🤖 AI Summary
HPC software ecosystems exhibit high heterogeneity and complex dependency graphs; while package managers like Spack automate dependency resolution, their recipes (package.py files) require labor-intensive manual authoring and maintenance—costs that scale prohibitively with ecosystem size. This work introduces SpackIt, the first LLM-driven framework for automated Spack recipe generation in HPC. It integrates static codebase analysis to extract build metadata, retrieves semantically similar existing recipes via RAG-enhanced retrieval, and employs a diagnostic feedback loop for iterative recipe refinement—enabling end-to-end generation of deployable Spack recipes from source code. Evaluated on 308 real-world HPC packages, SpackIt increases zero-shot installation success rate from 20% to over 80%. The approach substantially lowers the barrier to recipe development and significantly improves software reproducibility and portability across diverse HPC environments.
📝 Abstract
High performance computing (HPC) software ecosystems are inherently heterogeneous, comprising scientific applications that depend on hundreds of external packages, each with distinct build systems, options, and dependency constraints.
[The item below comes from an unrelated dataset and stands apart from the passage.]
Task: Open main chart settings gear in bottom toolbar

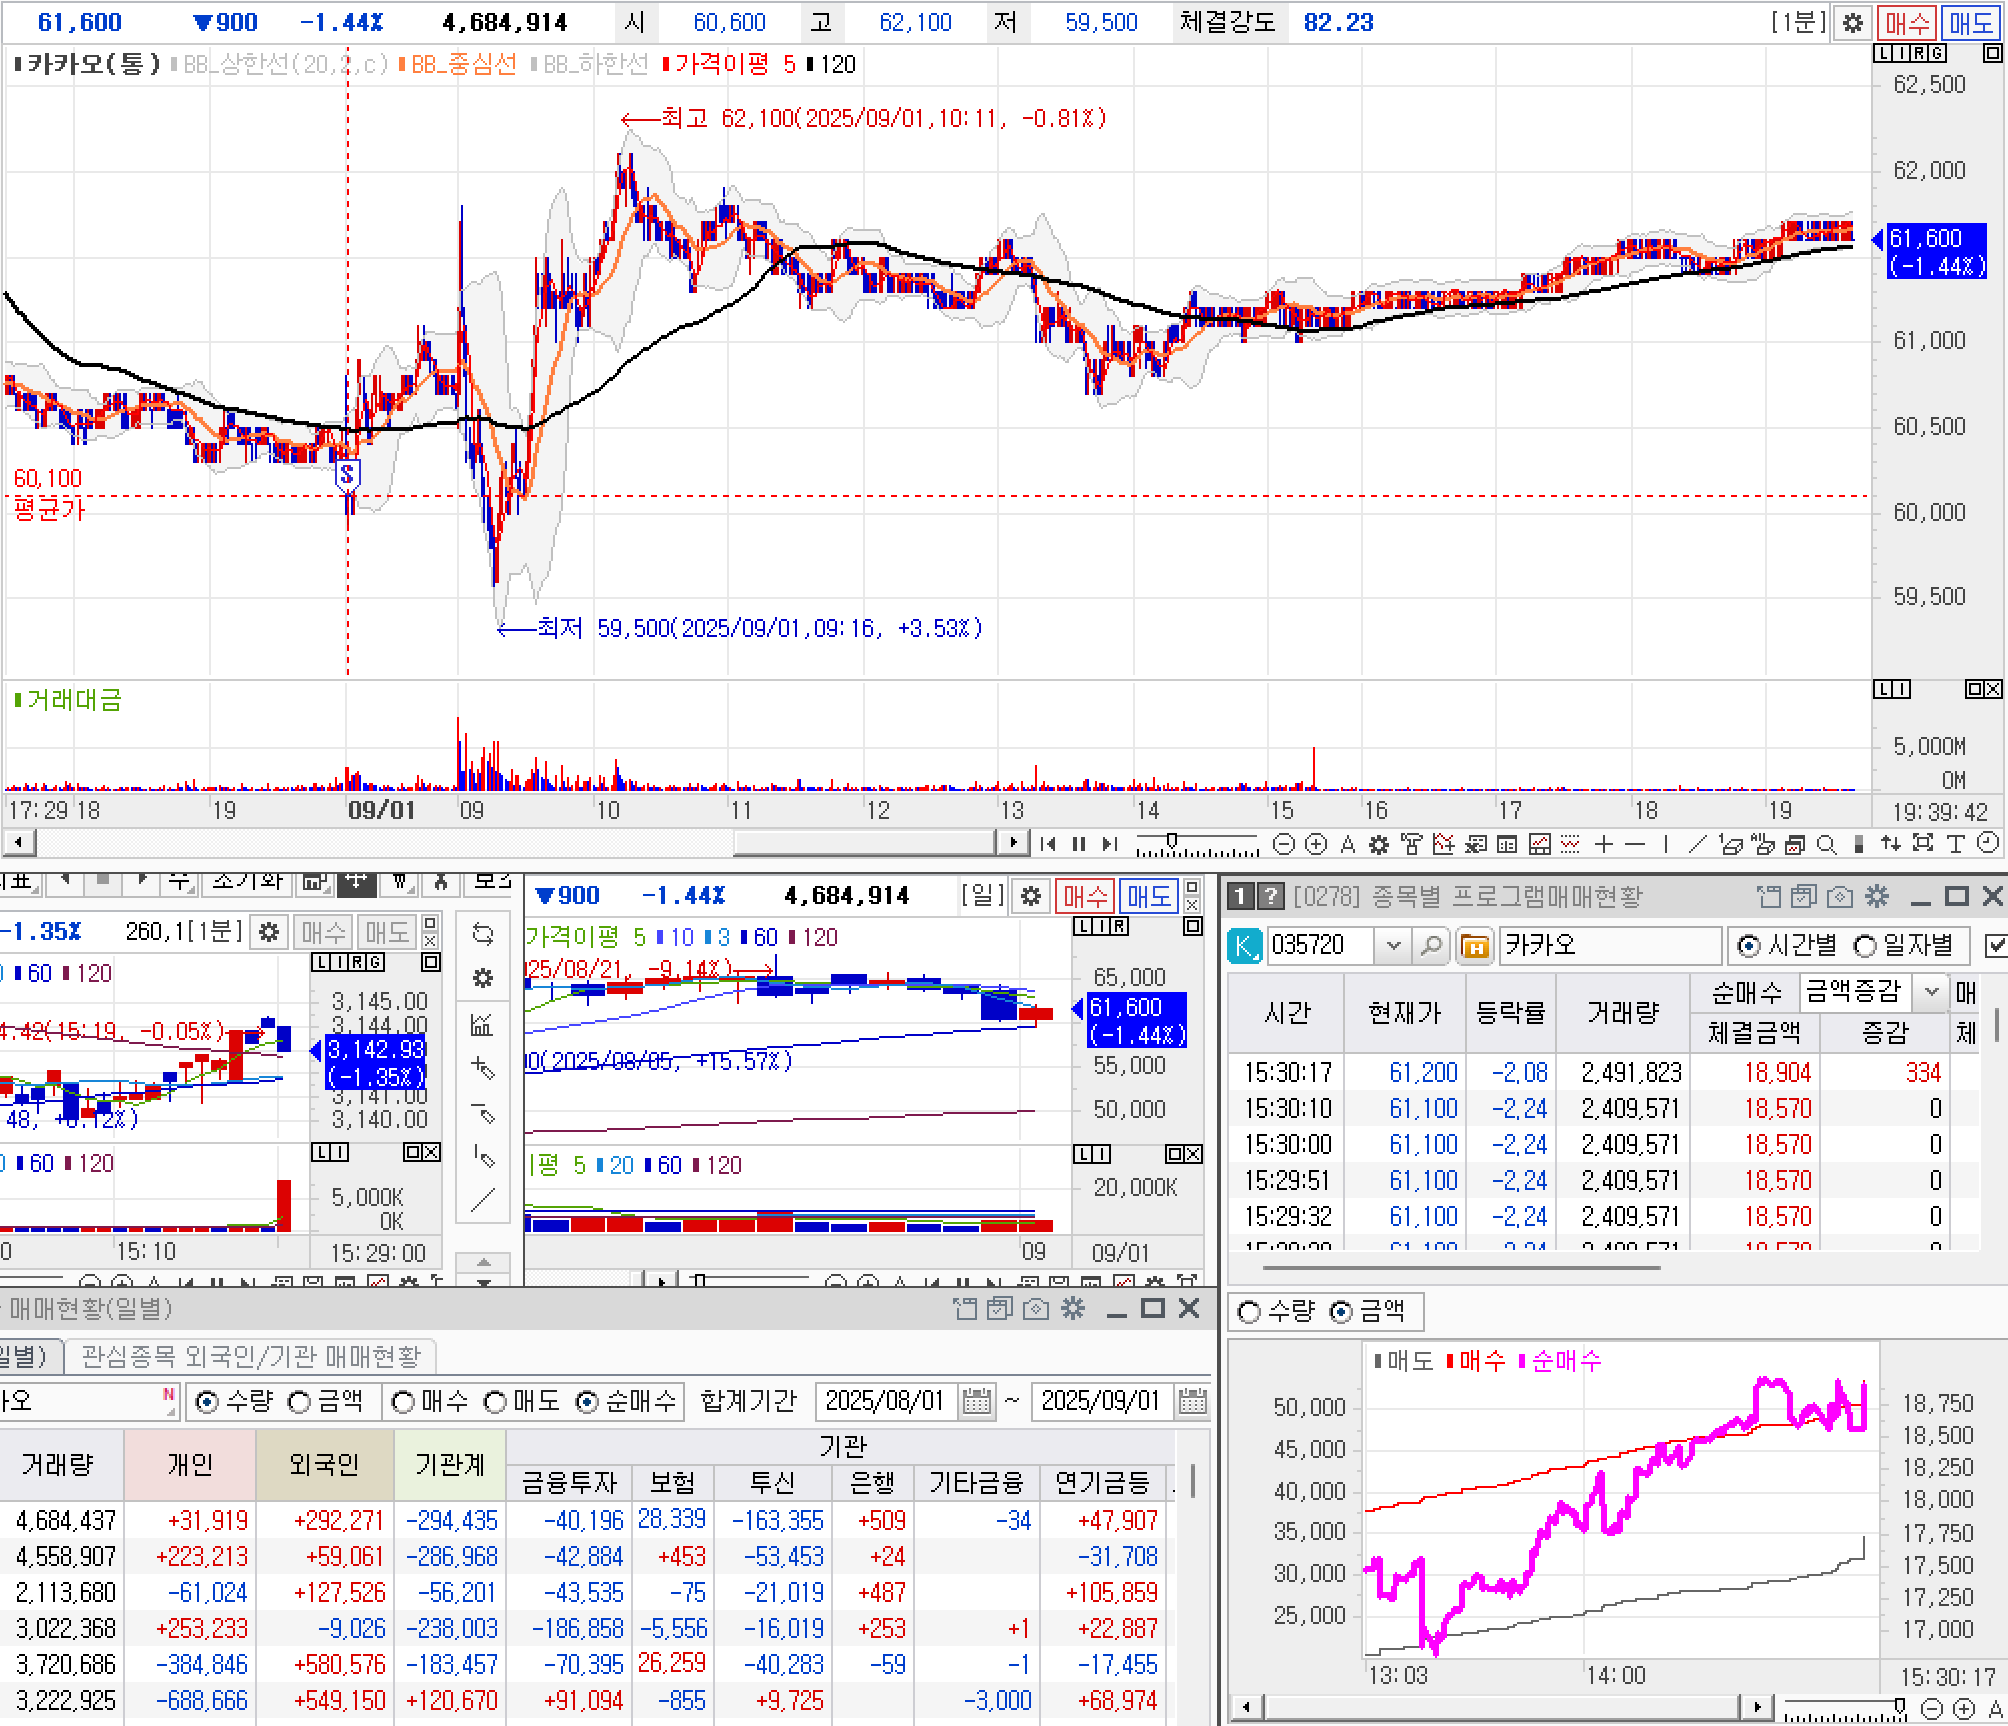Action: (x=1379, y=845)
Tools such as Spack automate dependency resolution and environment management, but their effectiveness relies on manually written build recipes. As these ecosystems grow, maintaining existing specifications and creating new ones becomes increasingly labor-intensive. While large language models (LLMs) have shown promise in code generation, automatically producing correct and maintainable Spack recipes remains a significant challenge. We present a systematic analysis of how LLMs and context-augmentation methods can assist in the generation of Spack recipes. To this end, we introduce SpackIt, an end-to-end framework that combines repository analysis, retrieval of relevant examples, and iterative refinement through diagnostic feedback. We apply SpackIt to a representative subset of 308 open-source HPC packages to assess its effectiveness and limitations. Our results show that SpackIt increases installation success from 20% in a zero-shot setting to over 80% in its best configuration, demonstrating the value of retrieval and structured feedback for reliable package synthesis.